A few weeks ago I was studying late at the library and decided I needed a break. It was nearly 10pm, and the dense heat of early September had loosened and made way for a warm, comfortable 80 degrees. It’s my favorite time to walk around campus—the freshman skittering around in going out clothes, headed to University with fake IDs, feeling jittery with excitement and rebellion. Leisure bike rides and walks and a few students throwing a frisbee back and forth. I headed aimlessly back to my old dorm on Highland Ave, the walk still engraved in me although I haven’t lived there in two years. Walking through the pathway between dorm buildings, I looked up at my old window. I wondered who lived there now. If they were adjusting alright. I hope they’re adjusting alright. I turned to look at the Hibiscus plant growing in direct view of my old window. It’s bright purple petals folding inward on one another. I used to find such comfort in them. Those first months away from home, I’d look out at the flowers when I was feeling lonely and tell myself they were a sign. A sign that I was in the right place. 

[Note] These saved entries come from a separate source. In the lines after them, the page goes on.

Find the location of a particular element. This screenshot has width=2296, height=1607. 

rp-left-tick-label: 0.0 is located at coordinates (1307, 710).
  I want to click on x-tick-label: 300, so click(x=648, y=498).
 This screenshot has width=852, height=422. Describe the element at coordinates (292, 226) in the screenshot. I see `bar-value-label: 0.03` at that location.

That year I’d taken a liking to using flowers as indications that I was making the right choices. It started with a visit to Arizona my senior year of high school. My favorite flowers are poppies, although I rarely see them in real life. We used to have a big painting of them hanging outside my childhood bedroom and I suppose I’ve always associated them with home. Then, somewhere on the highway between Phoenix and Tucson, I spotted them, sprouting along the black tar in daring patches of gold. It felt like a message.

The hibiscus flowers, though, belong to a different memory. My grandfather used to grow them in his garden in Florida, and every time I visited he’d pick one of the flowers and place it behind my ear, and I’d wear it there for the rest of the trip. The last time I saw him he picked two: one for behind my ear, and one that he placed on the dash of our rental car before we left. It wasn’t until we were pulling out of the driveway that I noticed it, and I turned around to wave goodbye to him. That was the last time I ever saw him. Later, staring at the hibiscus outside my dorm window, I liked to think that the flowers were a gift from him. A symbol that I was doing the right thing—that I was moving forward and making a life of my own.

That night, walking around campus, I picked one of the hibiscus flowers and tucked it behind my ear. Then I proceeded to walk all around the south side of Old Main, pocketing flowers in my jeans. When I got home I pressed them in a book and later made them into cards I plan to give to my friends and family on their birthdays. Maybe for them, the flowers will mean something too.